Easy Chicken and Cheese Enchiladas is one of my all-time favorite Mexican casserole recipes. Each tortilla is filled with a generous amount of shredded chicken breast, smothered with garlic-infused enchilada sauce, and topped with more cheddar cheese.
These EASY Chicken and Cheese Enchiladas are really something special. The chicken for the filling simmers in enchilada sauce until cooked through and tender enough to shred with a fork, infusing it with delicious flavor.
These cheesy enchiladas come out of the oven with a slight crunch, which I love. So easy to make, this chicken enchilada recipe is pretty-much fool-proof!
Easy Chicken and Cheese Enchilada Recipe
Want in on a little secret? I thought so! Unlike many enchilada recipes, these chicken enchiladas start in the oven uncovered and without any sauce or cheese on top.
Why? Because this little secret baking method ensures the enchiladas create a slight crunch before adding the sauce and cheese.
That way, they don’t get so soggy. I like this because too many times I’ve tried to serve enchiladas to just have them fall apart before I could transfer them from the pan to the plate!
How to make chicken enchiladas
- First, poach the chicken in a large skillet in simmering enchilada sauce with minced garlic until the chicken is cooked through and tender.
- Remove and shred the chicken, then toss it with some of the enchilada sauce and a cup of cheese. Add cilantro if you like.
- Warm the tortillas, then assemble the enchiladas by spooning a heaping 1/3 cup of the chicken mixture along the center of each tortilla.

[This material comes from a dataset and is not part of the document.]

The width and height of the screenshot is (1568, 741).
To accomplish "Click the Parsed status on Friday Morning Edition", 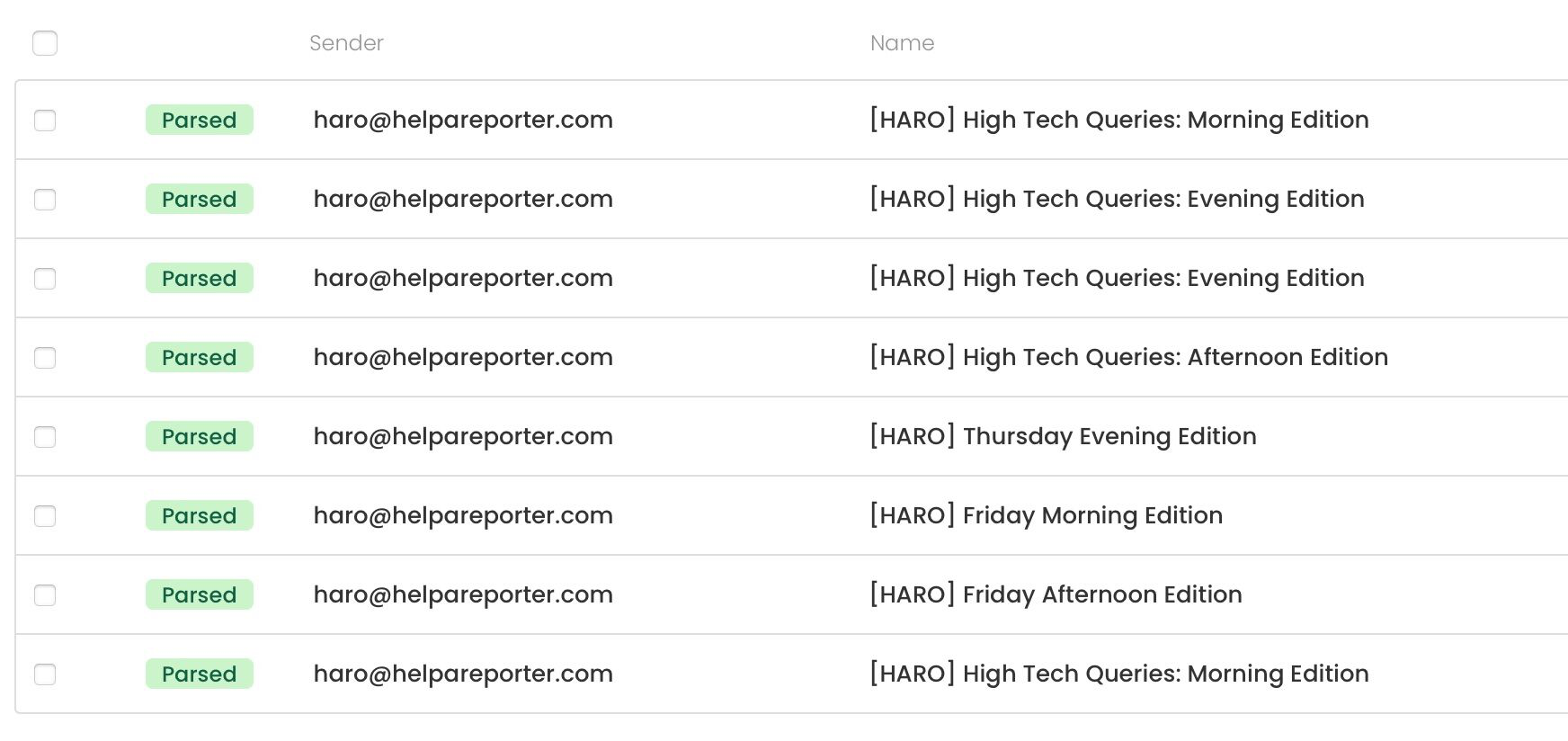I will [x=200, y=515].
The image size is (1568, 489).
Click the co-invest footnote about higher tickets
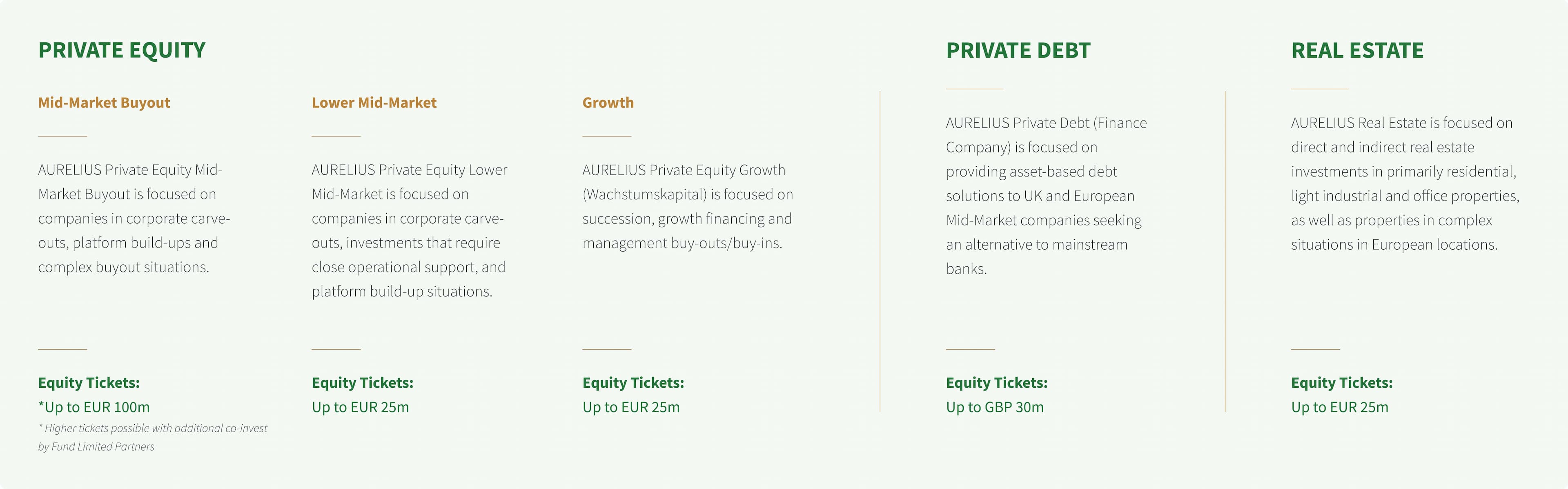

Roll them up and place seam-side down in a lightly greased casserole dish.
- Brush the tops of the enchiladas with a small amount of olive oil, then place in a preheated 425-degree oven uncovered for 8-10 minutes, until the tortillas begin to lightly brown—this is part of the secret baking method!
- After ten minutes, lower the oven temperature and top the enchiladas with enchilada sauce and more cheese. Cover the casserole with aluminum foil, and return to the oven to bake 20 minutes.
- At the end of baking, remove the foil and bake uncovered for another five minutes or so to crisp them up!
- Garnish with cilantro and serve!
Chicken enchiladas FAQs
How do you fill and wrap enchiladas?
Place the tortilla on a plate and place the filling down the center — do not spread it to cover the entire tortilla. Fold one side over the filling, then fold the other side to overlap. Place the filled tortilla seam side down in the baking sheet so that it stays closed.
Do you put foil over enchiladas before baking?
For this recipe, the enchiladas bake for the first ten minutes uncovered. This gives the tortillas a nice crunch. Cover the enchiladas with foil and continue baking for the specified time, removing the foil during the last five minutes to allow the cheese to get golden.
How do you keep enchiladas from getting soggy?
A lot of recipes suggest frying the tortillas for a few seconds in hot oil before filling them to keep the enchilada sauce from soaking into the tortillas too much. I don’t find that step necessary if you bake the enchiladas uncovered at a higher temperature for the first ten minutes.
What are the best side dishes to serve with chicken enchiladas?
Traditionally, enchiladas are served with a side of Mexican seasoned rice and beans, either refried beans or black beans. Often, I’ll make this yummy Mexican Street Corn Salad for a change of pace. We like to top our enchiladas with a little extra cilantro, fresh Avocado Salsa, and sour cream.
More Mexican casserole recipes!
- Chicken Black Bean Enchiladas — with a chunky homemade enchilada sauce made with onions, poblano pepper, and smoky chipotle chilies.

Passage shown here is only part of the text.